CmiA cotton is grown exclusively using rain-fed cultivation methods, meaning the smallholder farmers do without any form of supplemental irrigation. At zero cubic meters of freshwater per kilogram of cotton lint, this gives CmiA cotton a clear ecological advantage over conventional cotton with an index of five cubic meters per kilogram.
Translated to the amount of cotton needed to manufacture a T-shirt, CmiA conserves around 2,000 litres of water through the sustainable cultivation of the raw material alone.
The amount of freshwater used to grow cotton is measured as stress-weighted water consumption. This means that water usage in water-poor regions is given greater weight than that in water-rich regions.

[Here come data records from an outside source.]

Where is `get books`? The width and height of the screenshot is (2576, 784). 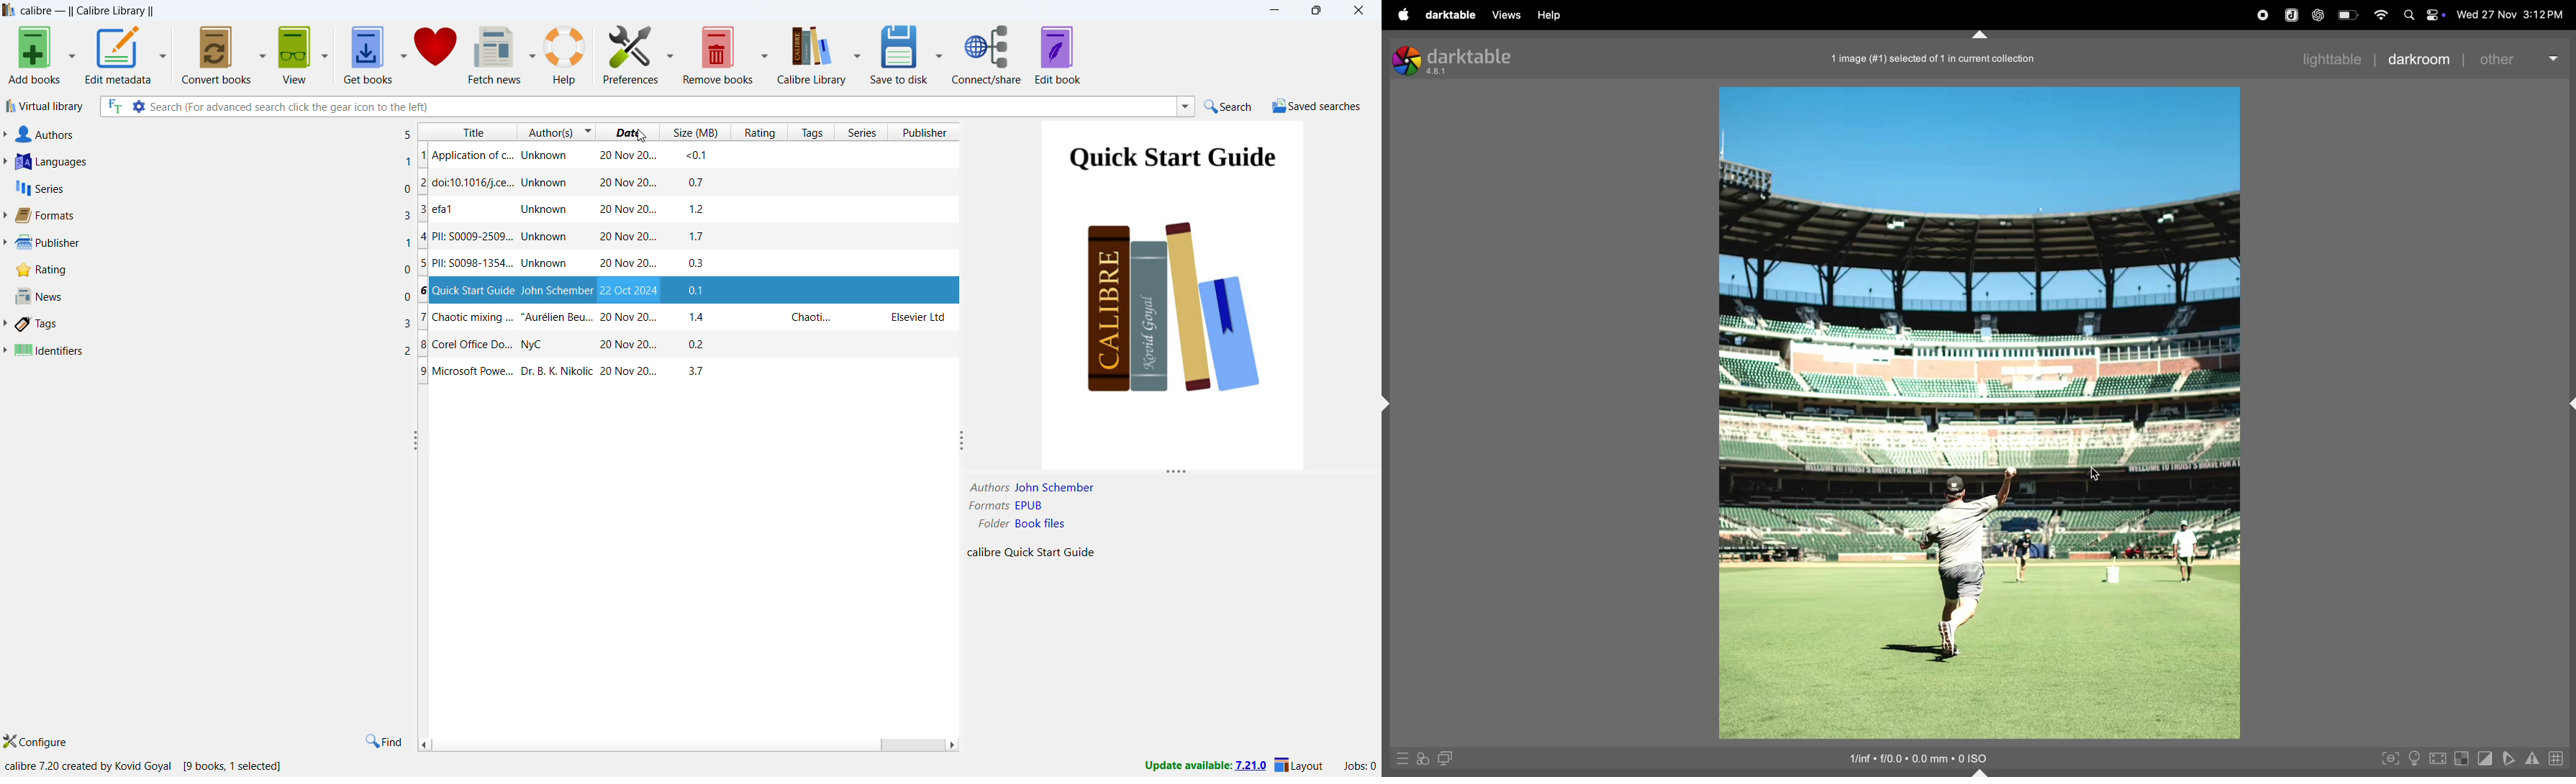
get books is located at coordinates (368, 53).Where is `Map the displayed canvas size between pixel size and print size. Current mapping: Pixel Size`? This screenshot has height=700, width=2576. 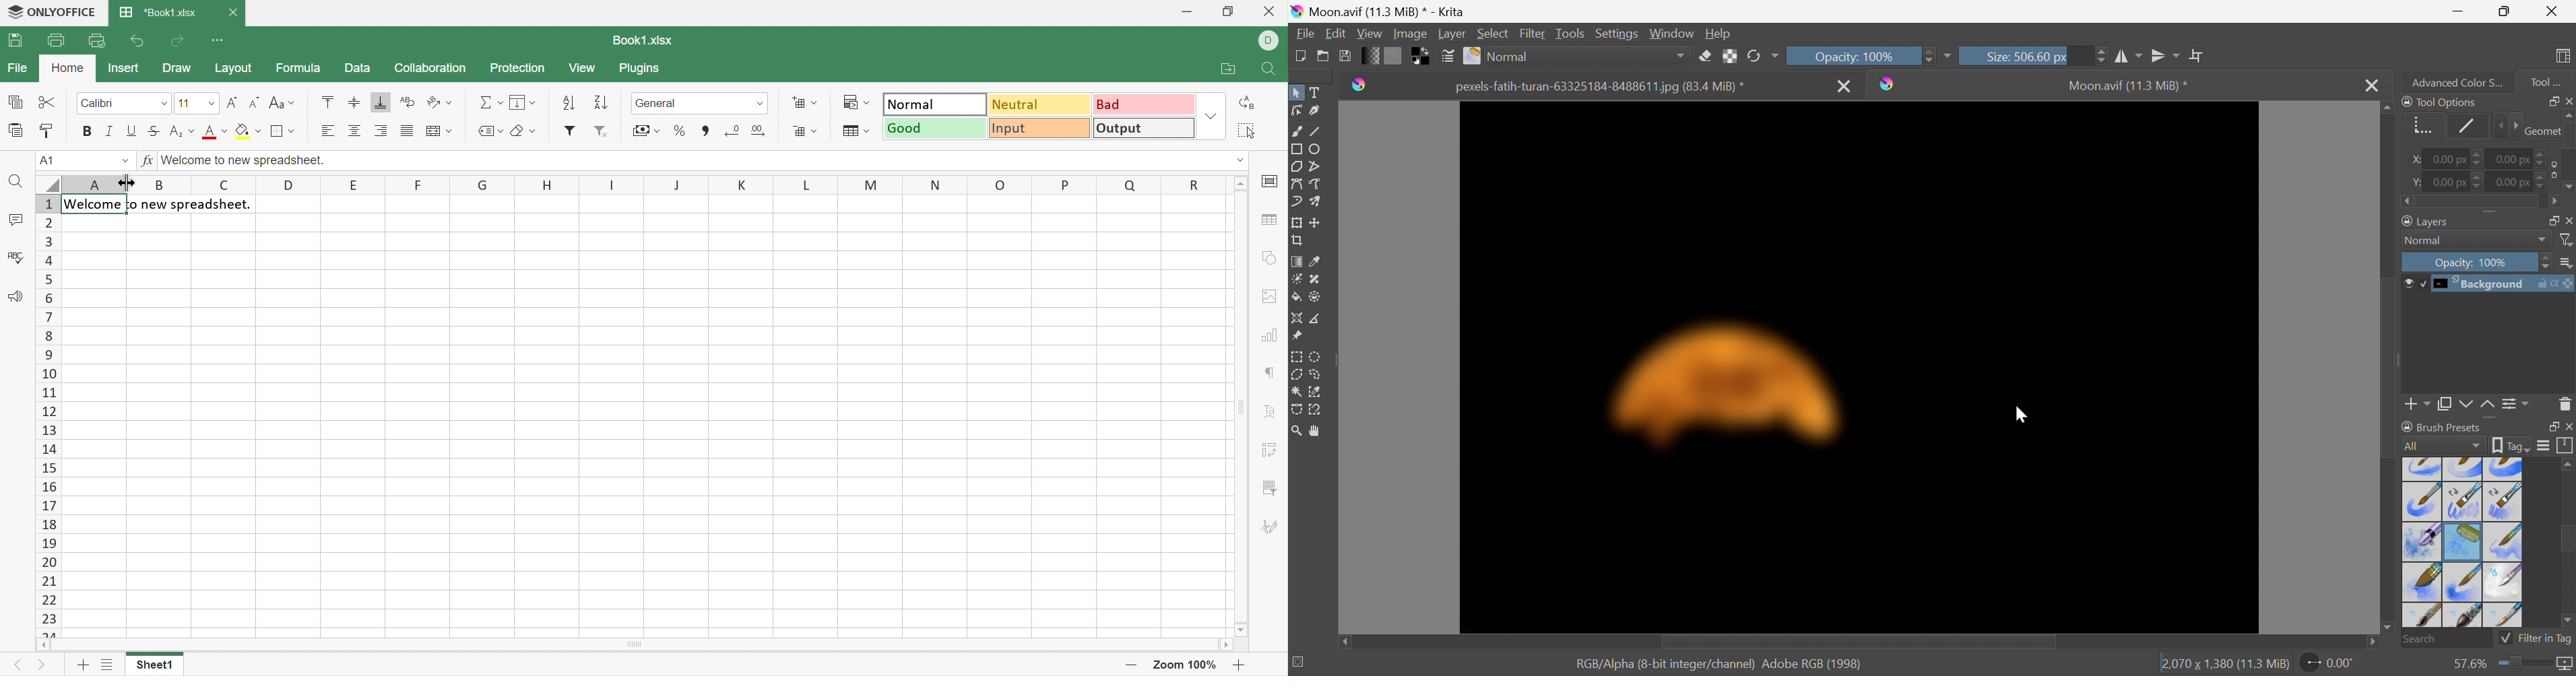
Map the displayed canvas size between pixel size and print size. Current mapping: Pixel Size is located at coordinates (2568, 665).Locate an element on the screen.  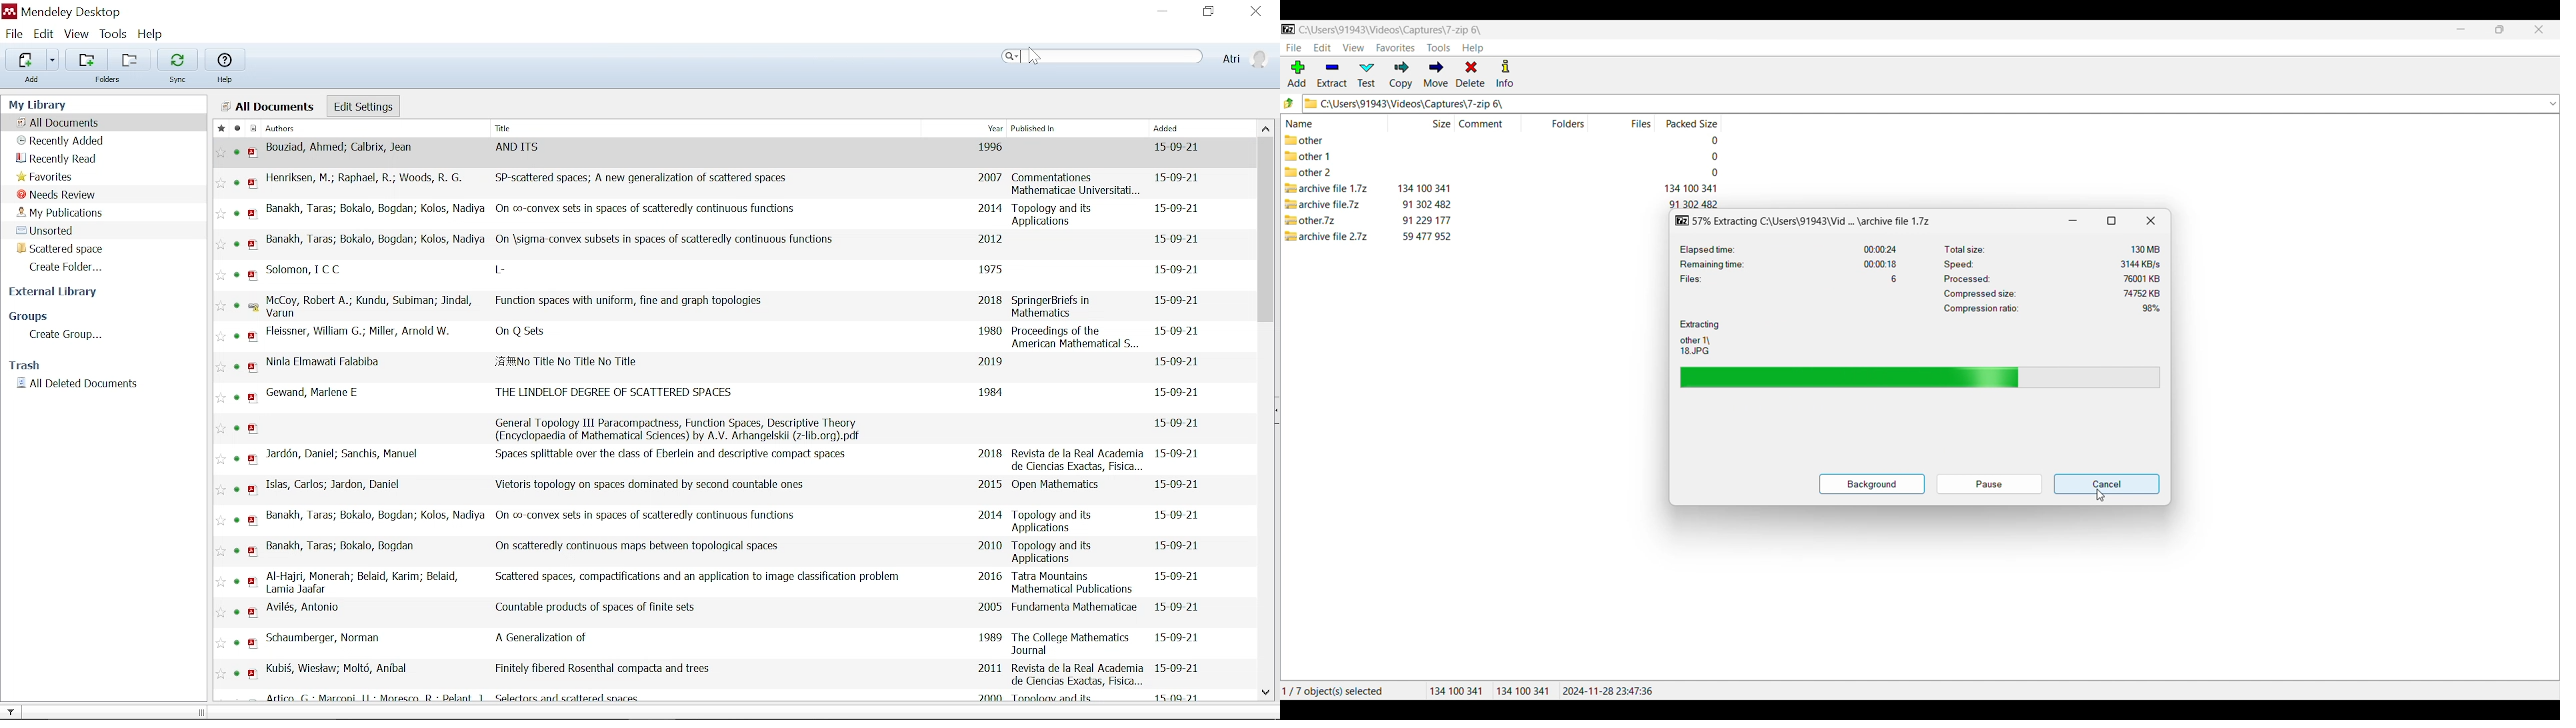
Minimize is located at coordinates (1158, 10).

According to the study, 1.9 kilograms of greenhouse gasses (GHGs) are released per kilogram of CmiA cotton lint. Conventional cotton in contrast emits 4.6 kilograms per kilogram of lint, 2.4 times as much.
70% of the GHGs released by CmiA result from the production and use of fertilizers. CmiA produces no emissions from mechanical energy used to work the land, while these account for 34% of all emissions for conventionally grown cotton.
In training, CmiA smallholder farmers learn about modern and efficient cultivation methods. These include the correct application of pesticides, efficient use of fertilizers, and measures to maintain soil fertility. CmiA prohibits the use of pesticides on the Rotterdam Protocol and Stockholm Convention lists and those classified by the WHO as 1a and 1b.
Analysis of GHG emissions and water consumption were done using the life cycle assessment or Eco-Balance method as defined by the International Standardization Organization (ISO 14040:2006).
The Eco-Balance method involves the systematic analysis of the environmental impacts of all stages - all products, methods and services - of a product's lifecycle.
These include all the environmental impacts resulting from production, use, and disposal or recycling, along with upstream and downstream processes such as the manufacture of raw materials, additives and fuel.